At the time of this writing on October 10, 2022, the Japanese government was planning to enact legislation that would allow authorities to revoke the status of advanced treatment hospitals and regional medical care support hospitals that fail to honor their prior commitments to the prefectural government regarding the admission of COVID-19 patients. We would strongly advise against penalizing hospitals that are laboring under medical staff shortages. Such a penalty would only lead to a further exodus of medical personnel. At a time like this, revocation of special status could force private hospitals into bankruptcy. Hospitals should not be penalized for limiting admissions but instead provided with the staffing they need.

Of course, increasing the number of medical workers is not the only reform needed to improve the resilience of our health-care system. Two other key challenges are strengthening the function of primary-care physicians and digitalizing the community-based integrated health-care system. The first task means demanding accountability of primary-care physicians and placing them at the center of care. The second means using cutting-edge digital technology to control patient flow efficiently and responsively. We should also provide hospital doctors with incentives to acquire general-care skills (such as a Japanese version of hospitalist board certification), thereby increasing the number of physicians equipped to treat patients in a pandemic.

At the very least, addressing the medical workforce shortage should help boost admissions at community hospitals. As a long-term policy measure, the government should take steps to expand the enrollment quota for medical schools. We recommend increasing overall enrollment to roughly the same level (relative to population) found on average in other developed countries.

[1] “250 People Who Died Outside Medical Facilities in Aug.
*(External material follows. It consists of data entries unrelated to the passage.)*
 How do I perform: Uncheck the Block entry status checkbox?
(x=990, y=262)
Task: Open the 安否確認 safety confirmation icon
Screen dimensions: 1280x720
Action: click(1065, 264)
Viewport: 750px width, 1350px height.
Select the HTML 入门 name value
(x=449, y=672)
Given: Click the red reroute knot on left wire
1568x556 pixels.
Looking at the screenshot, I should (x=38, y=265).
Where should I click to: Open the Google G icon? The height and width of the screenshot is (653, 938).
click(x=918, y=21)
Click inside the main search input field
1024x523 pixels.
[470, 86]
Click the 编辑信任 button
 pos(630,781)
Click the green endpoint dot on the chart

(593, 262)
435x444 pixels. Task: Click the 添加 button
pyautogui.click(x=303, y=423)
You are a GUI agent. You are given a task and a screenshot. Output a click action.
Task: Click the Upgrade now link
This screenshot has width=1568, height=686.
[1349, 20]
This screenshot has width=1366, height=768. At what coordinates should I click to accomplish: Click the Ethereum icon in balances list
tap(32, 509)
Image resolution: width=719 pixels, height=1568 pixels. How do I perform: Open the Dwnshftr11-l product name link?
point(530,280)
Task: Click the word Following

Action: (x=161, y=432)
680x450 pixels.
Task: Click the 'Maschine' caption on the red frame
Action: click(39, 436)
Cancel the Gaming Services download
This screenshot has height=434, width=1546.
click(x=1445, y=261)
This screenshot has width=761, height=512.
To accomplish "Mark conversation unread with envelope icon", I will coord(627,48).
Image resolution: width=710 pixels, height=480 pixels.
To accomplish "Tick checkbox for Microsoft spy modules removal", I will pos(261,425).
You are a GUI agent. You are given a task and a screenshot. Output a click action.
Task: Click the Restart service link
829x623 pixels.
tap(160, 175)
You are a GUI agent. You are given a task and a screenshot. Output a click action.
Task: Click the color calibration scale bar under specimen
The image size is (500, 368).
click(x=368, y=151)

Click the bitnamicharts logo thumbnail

Had COVID, New High: Japan Police,” Mainichi, September 14, 2021, https://mainichi.jp/english/articles/20210914/p2a/ 00m/0na/002000c.

[2] According to OECD figures, in 2020 Japan ranked number one with 7.1 beds per 1,000 population, Germany ranked second with 4.95, and Austria ranked third with 4.64. See OECD Statistics, https://stats.oecd.org/Index.aspx?ThemeTreeId%20=%209.

[3] Ministry of Health, Labor, and Welfare, “Shingata koronawirusu kansensho kanja no ryoyo jokyo, byoshosu to ni kansuru chosa kekka (2021 8-gatsu 25-nichi 0-ji jiten)” (Results of the Survey on the Treatment of Patients Infected by COVID-19, Hospital Beds, etc. [as of 12:00 a.m. on August 25, 2021]), https://www.mhlw.go.jp/content/10900000/000872222.pdf.

[4] Ministry of Health, Labor and Welfare, “Sanko: 2021-nen no byosho kino goto no byosho su” (Reference: Number of Beds per Function of Beds in 2021), https://www.mhlw.go.jp/content/10800000/000955093.pdf; Our World in Data, “Coronavirus (COVID-19) Hospitalizations,” https://ourworldindata.org/covid-hospitalizations#how-many-people-are-in-hospital-due-to-covid-19-at-a-given-time.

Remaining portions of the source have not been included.